In February, a U.S. district judge in Oklahoma found the law flunked the Bruen test in a case where a man was arrested after police found a loaded revolver and marijuana in his vehicle. Judge Patrick Wyrick wrote that the government cannot claim that the defendant’s “mere status as a user of marijuana justifies stripping him of his fundamental right to possess a firearm.”
Referencing Bruen’s requirements, Wyrick added that “the United States has not identified a single historical law that is ‘distinctly similar'” to the one barring marijuana users from possessing firearms.” The Biden case will be heard by a judge in Delaware, who may reach a different conclusion.
In 2018, Hunter Biden bought a .38 Special Colt Cobra revolver at a time when he was a crack cocaine fiend. Federal prosecutors have charged him with falsifying a federal firearms application — by asserting that he was not a user of illegal drugs — lying to to a licensed gun dealer and possessing an illegally-procured firearm.

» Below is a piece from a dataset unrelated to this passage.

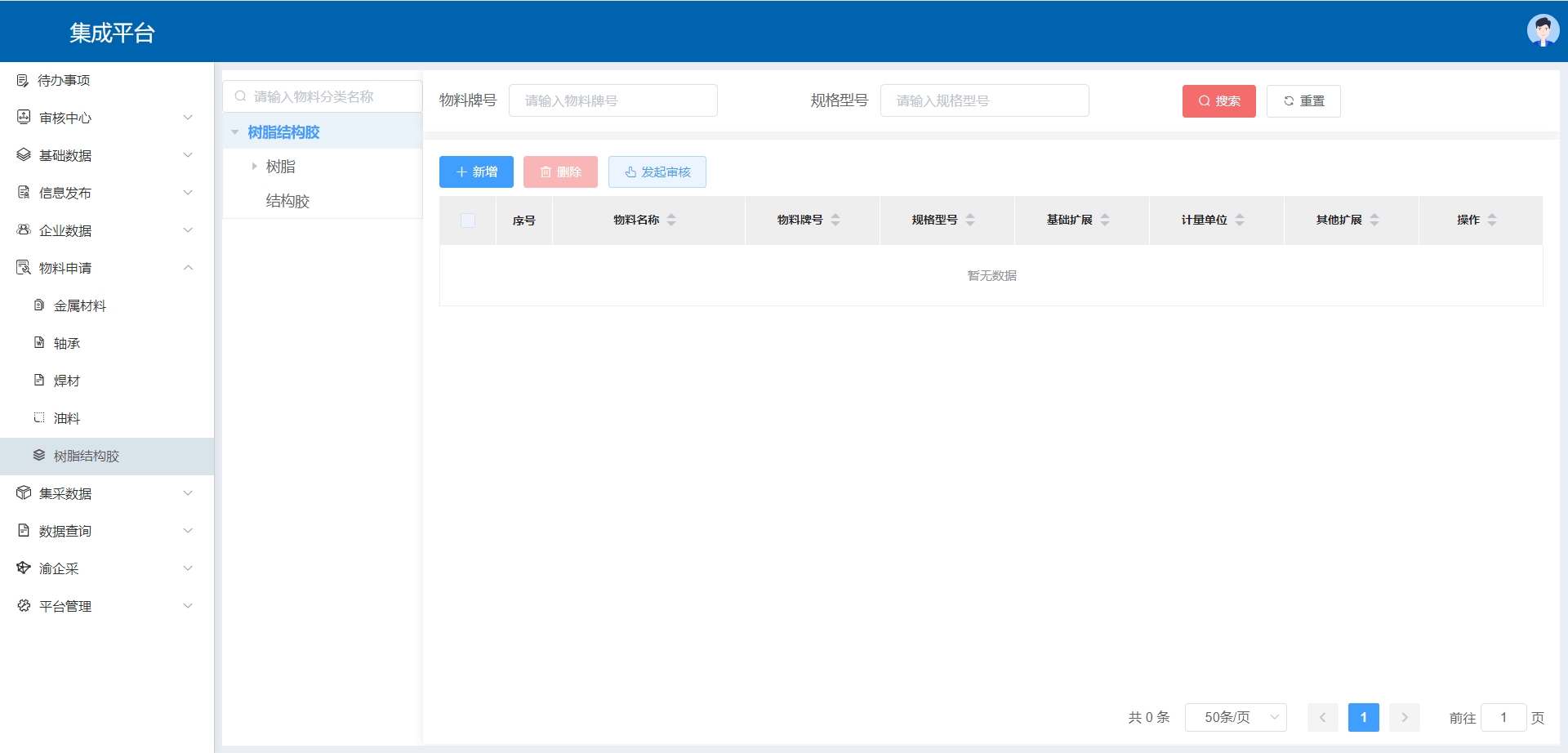
Task: Open the 金属材料 menu item
Action: 80,305
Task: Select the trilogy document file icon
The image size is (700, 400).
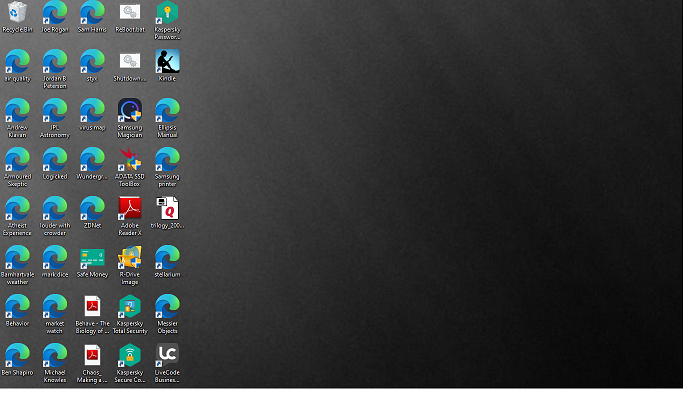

In July, Hunter Biden was poised to take a plea agreement in the case. That agreement imploded after the judge expressed concern that it could grant Hunter excessive immunity from additional charges unrelated to the gun charges or his tax problems. “I don’t really understand the scope,” said Judge Maryellen Noreika.
With the plea agreement on the rocks, we can look forward to a trial next year in which Hunter Biden’s lawyers attack a long-standing gun law while his father’s presidential campaign extolls such laws and calls for more of them. Hopefully a new plea agreement doesn’t emerge.
Hunter Biden’s pending fight for firearms liberty isn’t only awkward for the White House and gun control organizations, but also for the unprincipled National Rifle Association, which is frequently more bent on catering to conservative donors than upholding gun rights. Asked for comment on the Biden case, the NRA told Politico “criminals ought to pay the price for their crimes,” then ignored a follow-up question about the constitutionality of the law barring drug users from gun possession.
The Firearms Policy Coalition, on the other hand, has used the case to underscore its relentless and highly effective work against gun laws:
It’s not awkward to be principled. We’re happy to do for Hunter Biden what we do for others—defend liberty against unconstitutional laws and immoral law enforcement.
— Firearms Policy Coalition (@gunpolicy) September 19, 2023
In September, the Biden administration announced the launch of the first White House Office of Gun Violence Prevention, to be led by Vice President Kamala Harris. While the White House was free to launch the office at any time, Harris strangely attributed it “the activism, the organizing, the marching, the voting of all of you leaders.” To her credit, she did somehow manage to control her cackle impulses.
Because you marched, organized, and voted, we passed the most significant gun safety legislation in 30 years. But let’s be clear — we have more work to do.